Using good bacteria to fight infectious bacteria in the dairy herd, they dose the water supply and treat the cow beds, maintaining a high herd health status, also using outdoor calf hutches to improve calf health. 

 

Protect and improve soil structure through regenerative agriculture

 

On the arable side of the farm, they use direct drilling and strip tillage methods in combination with cover crops and crop rotation to conserve soil and increase soil carbon. They have evolved their own maize drilling system over 10 years, so they can strip till into cover crops.

 

Emissions reduction

 

Already applying digestate liquid with a trailing shoe tanker to reduce ammonia losses, they are also experimenting in treating digestate with sulphuric acid to reduce ammonia losses from digester through to soil application.
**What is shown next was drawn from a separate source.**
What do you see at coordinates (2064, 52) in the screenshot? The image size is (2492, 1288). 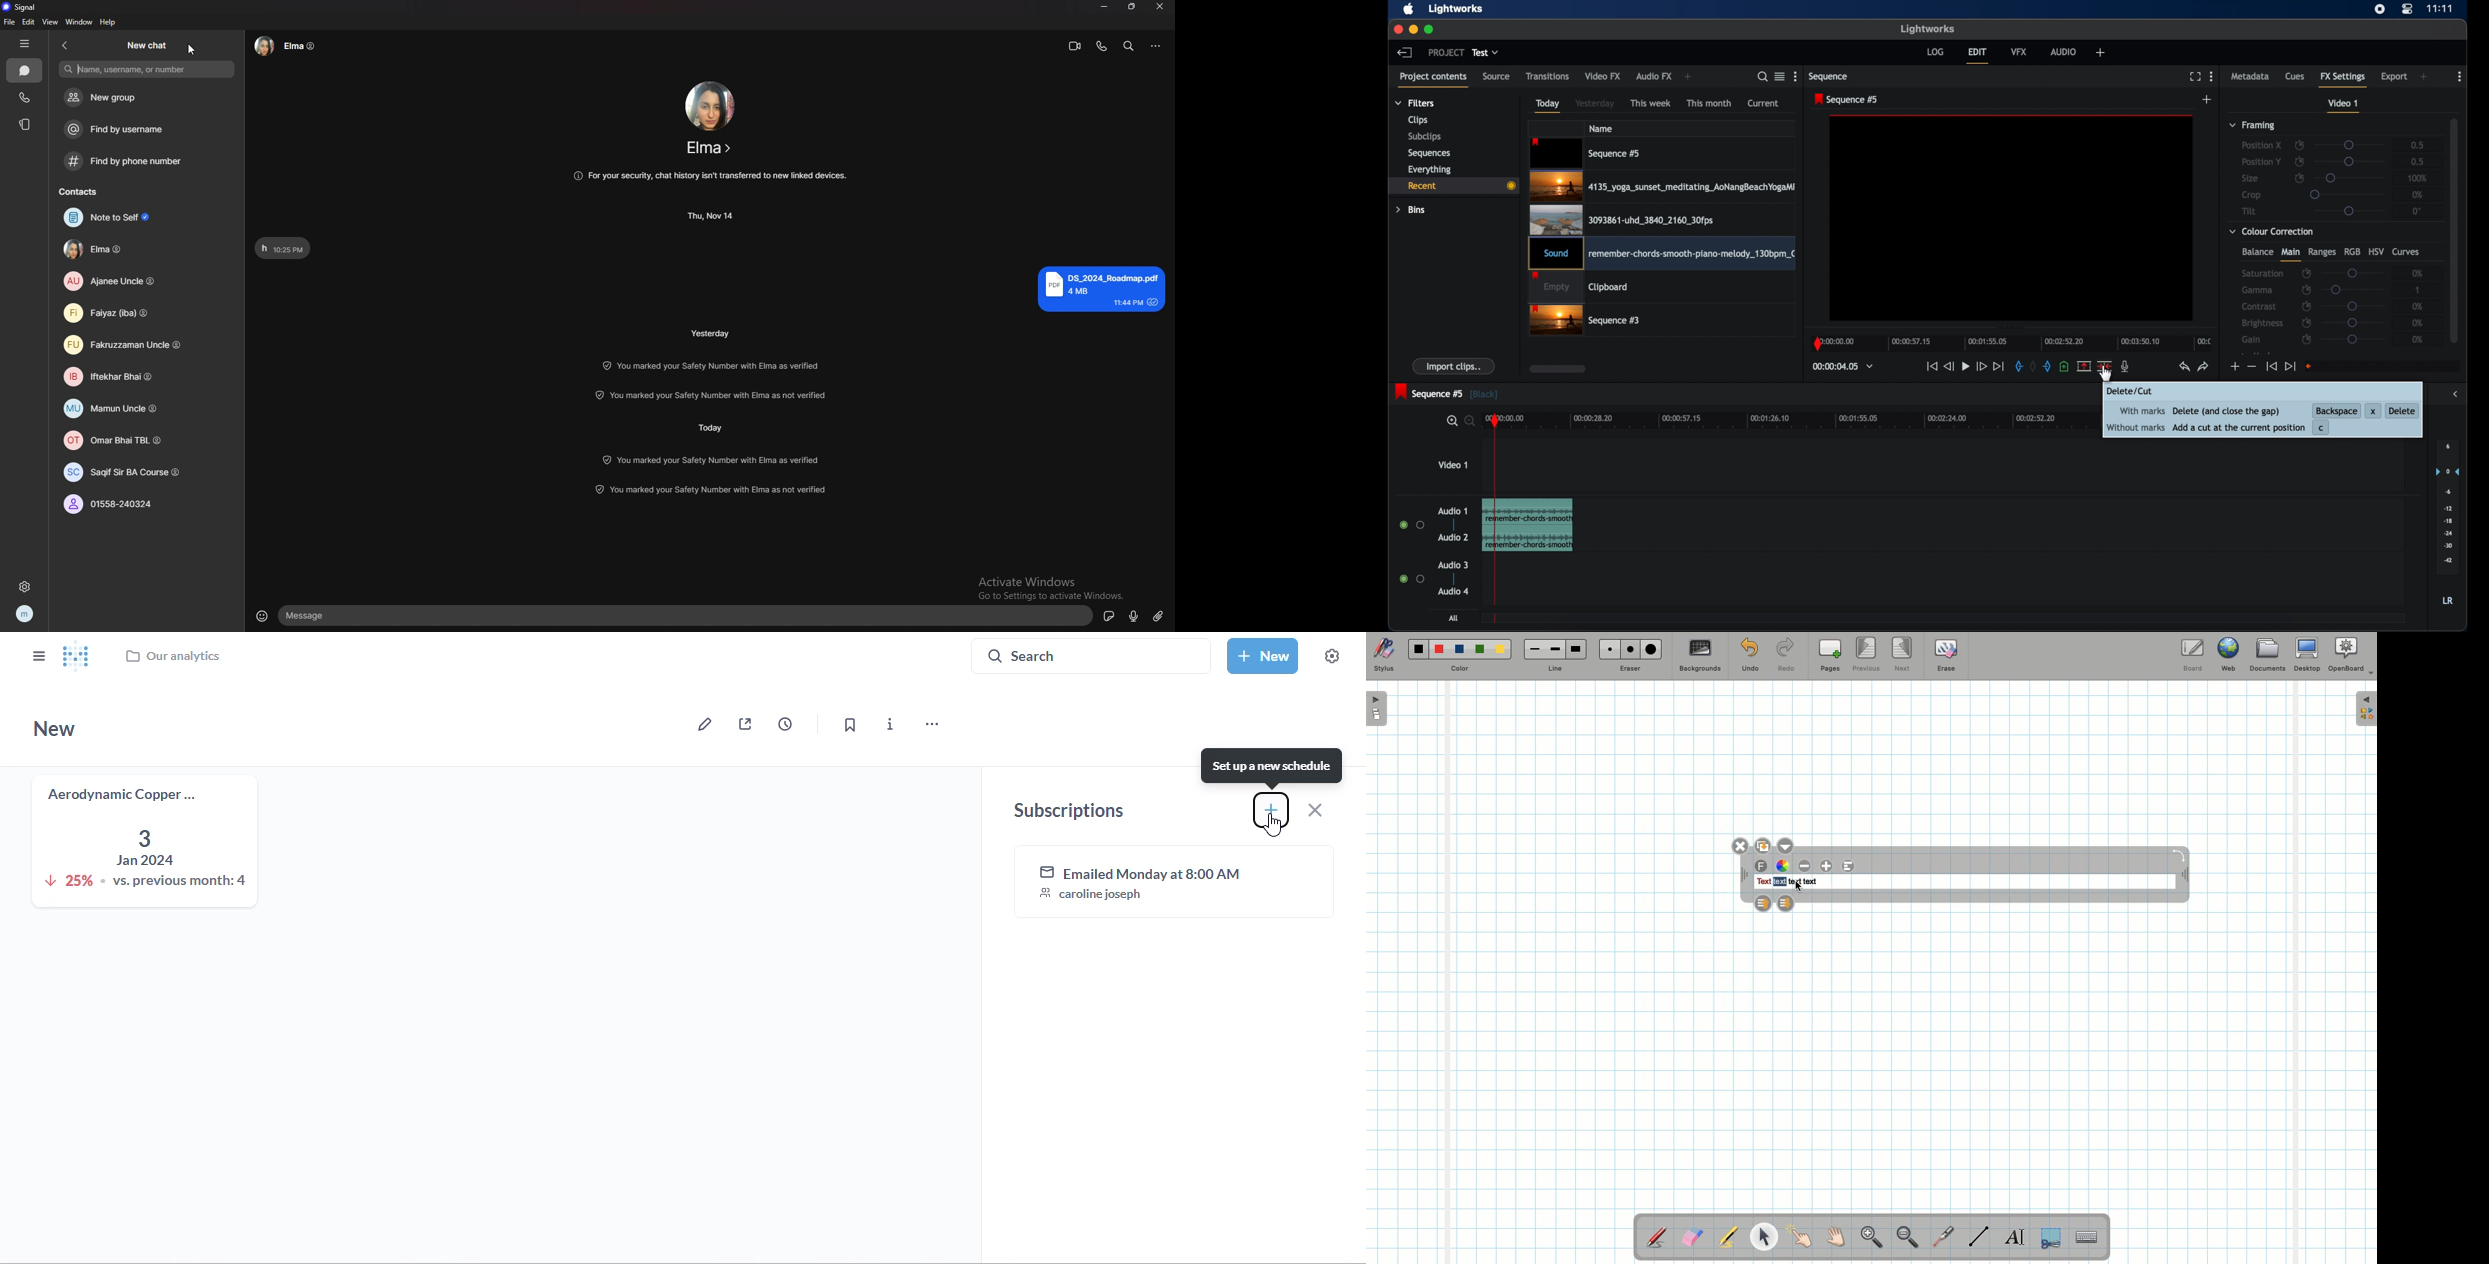 I see `audio` at bounding box center [2064, 52].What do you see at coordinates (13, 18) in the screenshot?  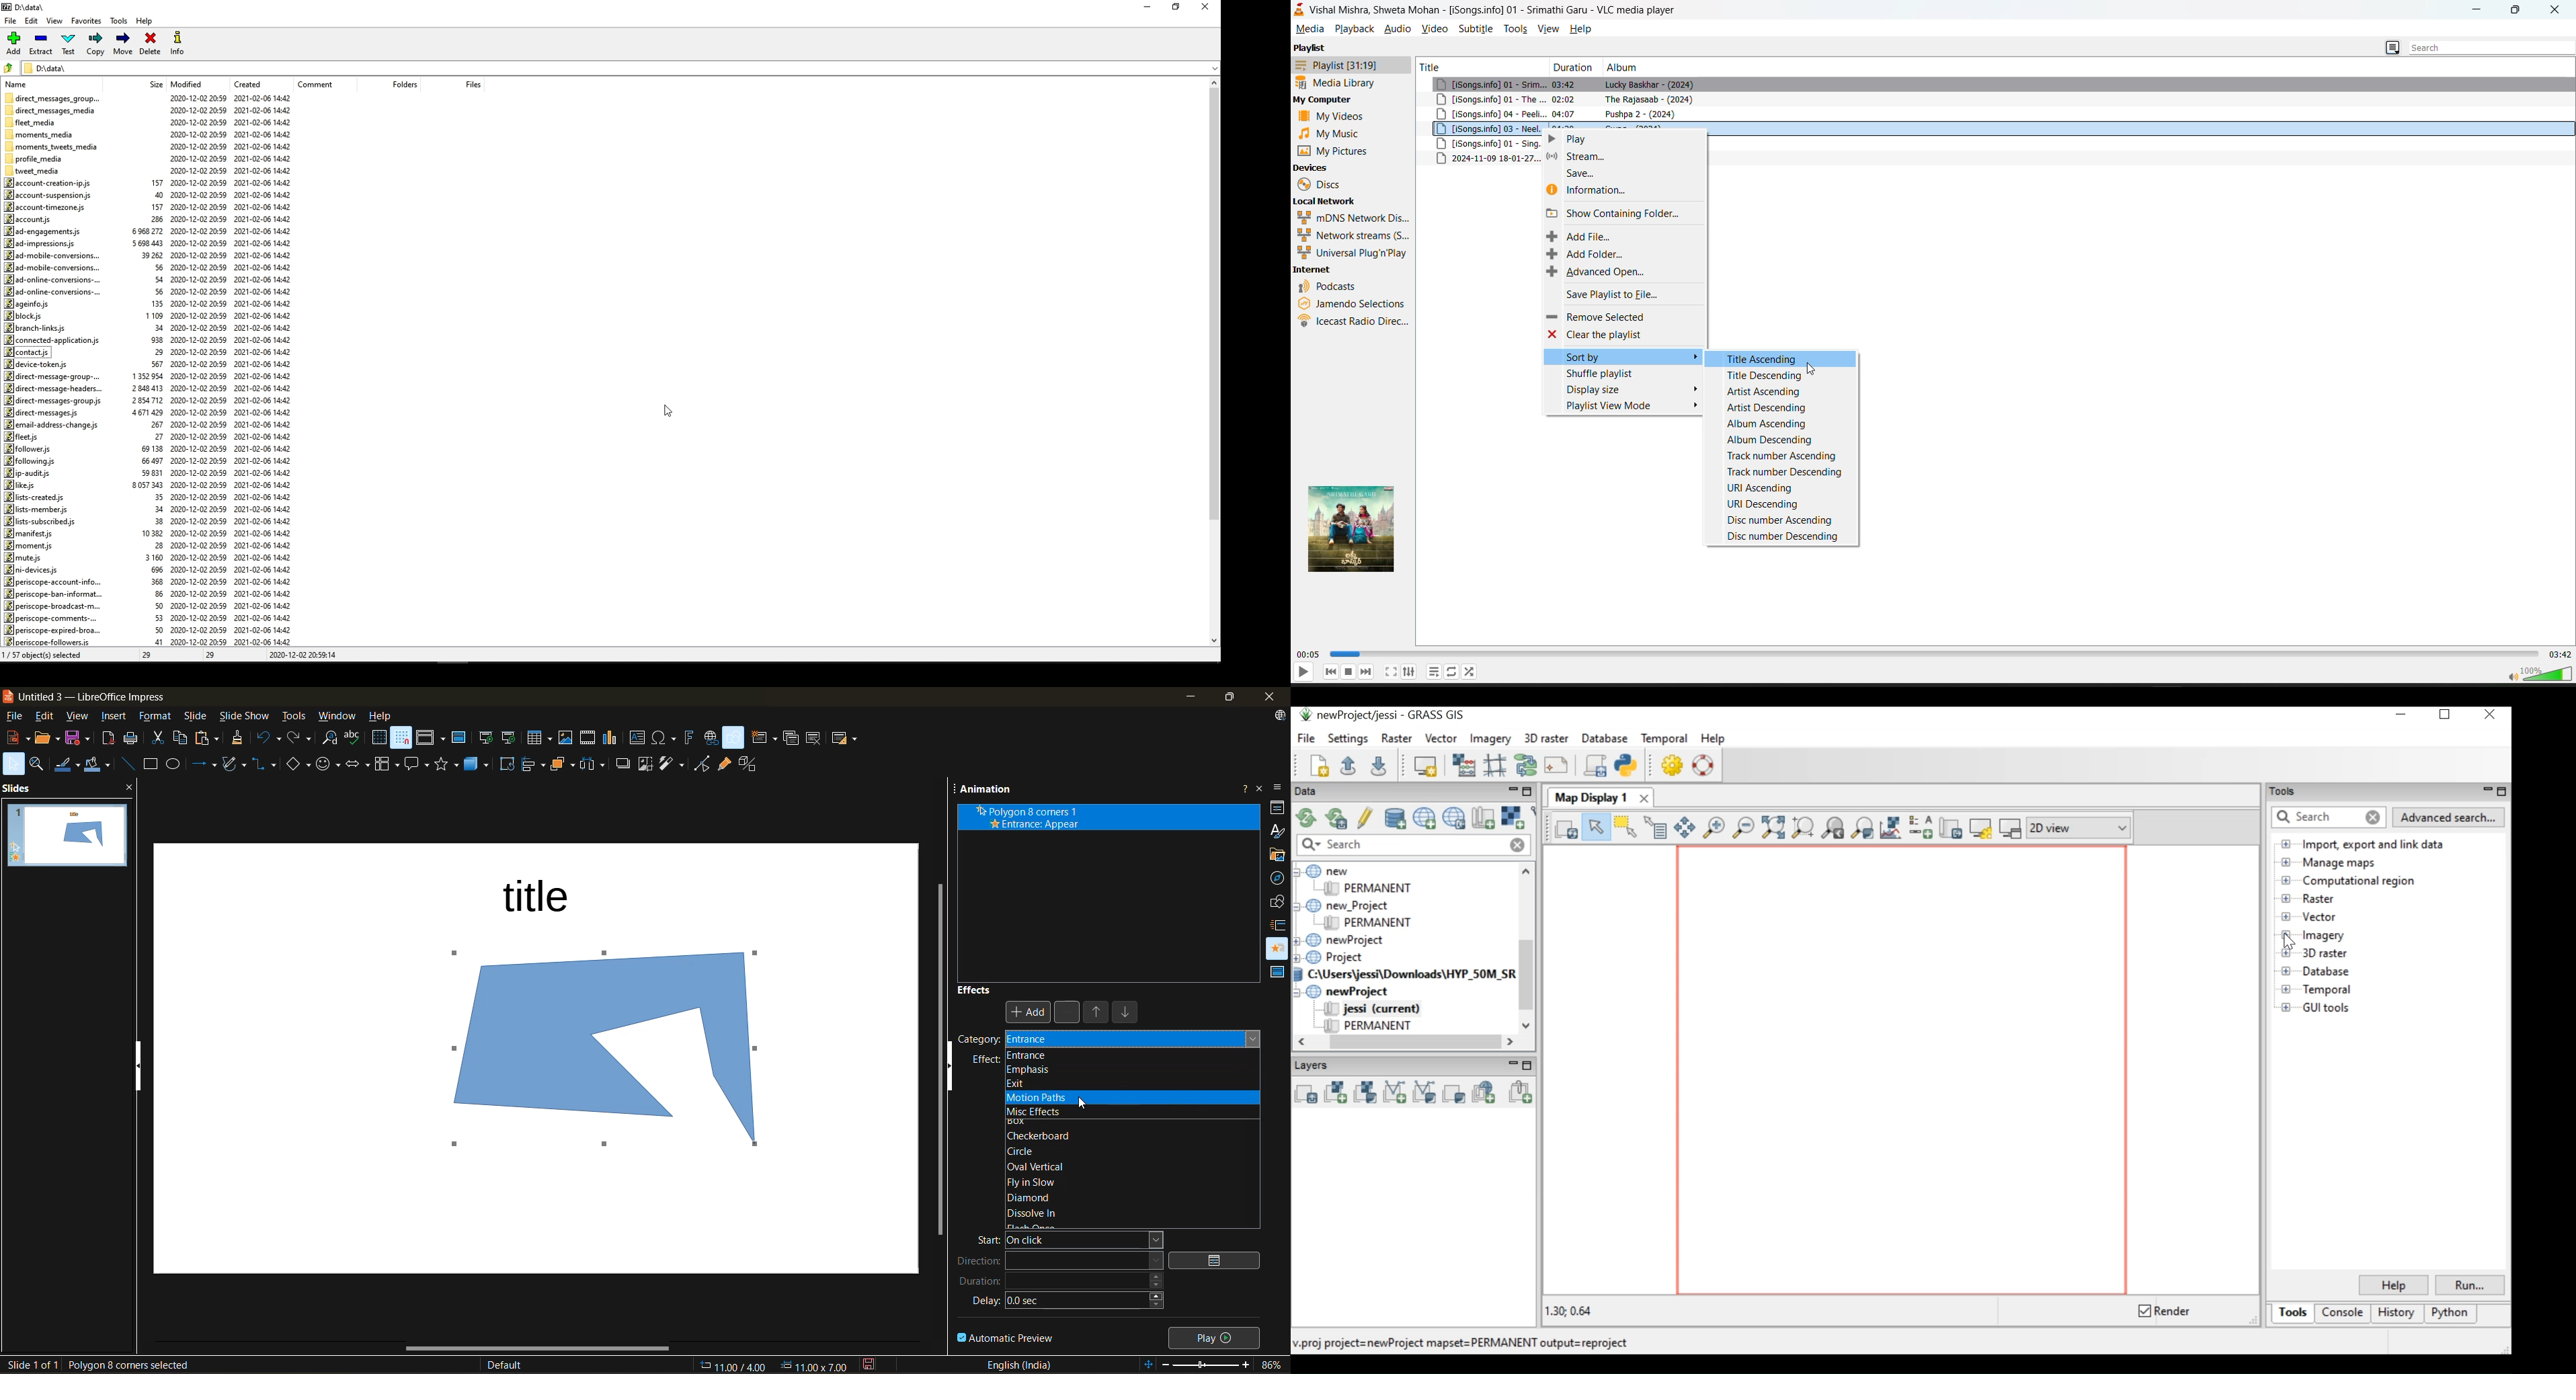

Not only does this save ammonia emissions, but also reduces requirements for nitrogen fertiliser from fossil fuels. 

 

Sustainability of the natural environment

 

Working closely with the Norfolk Rivers Trust, they work to protect and enhance the chalk stream that runs through the fields. With the Norfolk Wildlife Trust, they are working to improve the environment for wildlife, such as developing wildlife corridors between ponds. 

 

Extension and community outreach

 

When not restricted by Covid, the farm regularly hosts farm tours from school parties, groups of interested members of the public, and other farmers, to share their sustainability story.
Due to the gradual and continuous change involved, it has been hard to quantify financial benefits, but the dairy herd at Copys Green Farm has moved from loss-making to being profitable, and their developments have considerably reduced waste and fuel use on the farm.